Friday, June 23, 2017

Don't do it, Kazakhstan

Kazakhstan would be stupid to agree to a Russian plan to send Kazakhstani soldiers to Syria. Under any such plan, the Kazakhstanis would intervene on the Russian side of the conflict. That is, they would be there to prop up the Assad regime and to oppose both ISIS and the various rebel factions supported by Turkey, and the U.S. If they did that, it would completely ruin Kazakhstan's carefully cultivated image as a neutral party to host peace talks. It would also potentially damage relations with Turkey and the U.S., two countries that Kazakhstan has very good relations with.

What it has always been about

Trump's favorite middle eastern country is demanding that Qatar shut down the closest thing the Arab world has to an independent news channel before it lift the blockade of its neighbor.

This is not about "terrorism." It is about suppressing criticism of the Saudi royal family and its friends. That is really all that the Saudi leadership ever cares about.

Wednesday, June 21, 2017

What is the Saudis' deal?

Is Saudi Arabia still projected to run out of money in the next few years? A year or two ago, when it became clear that low oil prices was the new normal, there were all these articles noting that because KSA needed oil to be at least $106/barrel to balance its budget it was spending down its cash reserves at a furious pace and was projected to run out before 2021. Oil is currently trading below $43/barrel, and yet Saudi Arabia is still acting like a dickish economic superpower.

Either something has changed (and if so, what changed?) or the Saudis are living on borrowed time and they know it. So why such a brash foreign policy? Are they just putting themselves in as strong a position possible before their inevitable crash? Or are they just living in denial and/or betting there will be a new surge in oil prices?

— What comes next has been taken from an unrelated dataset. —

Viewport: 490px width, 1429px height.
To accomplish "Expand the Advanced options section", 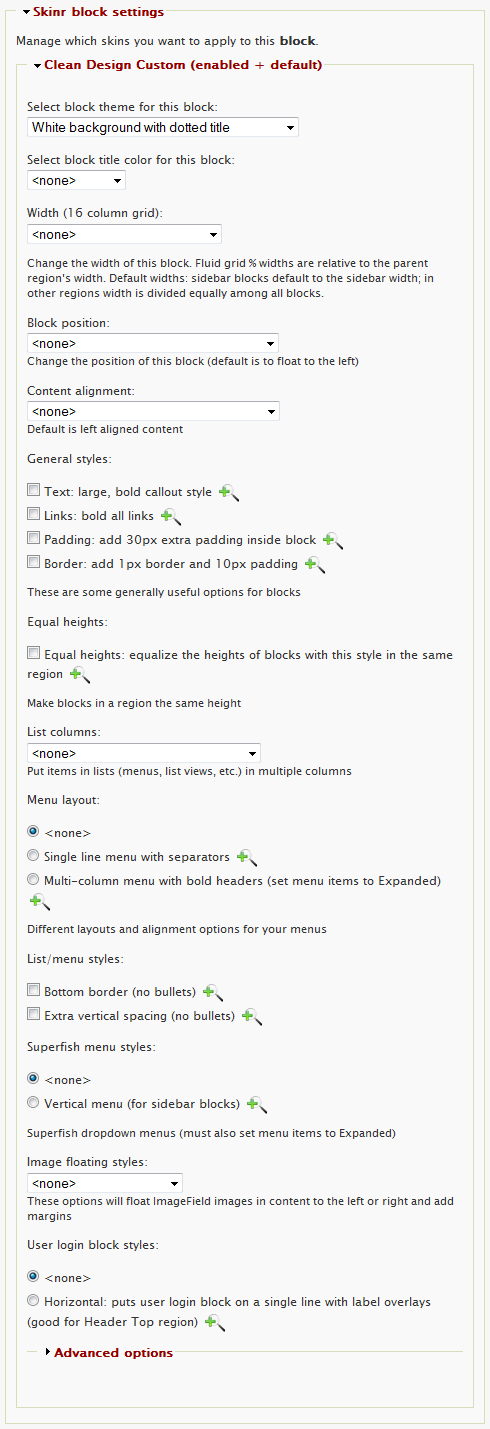I will [113, 1353].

By law I must write a post about what Ossoff's loss means

I get the whole "yeah but they overperformed" argument. But the bottom line is that argument won't appeal to anyone but the wonkiest political wonks. To everyone else, it's just four consecutive losses for Democrats.

There are two things these recent special elections could have done for the Democrats: (1) predicted a big enough victory in the 2018 midterms for the Democrats to retake house, and (2) scared the Republicans into changing their behavior right now. Those are different things (although they are related), For #2 to happen, Ossoff had to win (and if you wanted total Republican panic, they would have had to also lose in KS, MT, or SC).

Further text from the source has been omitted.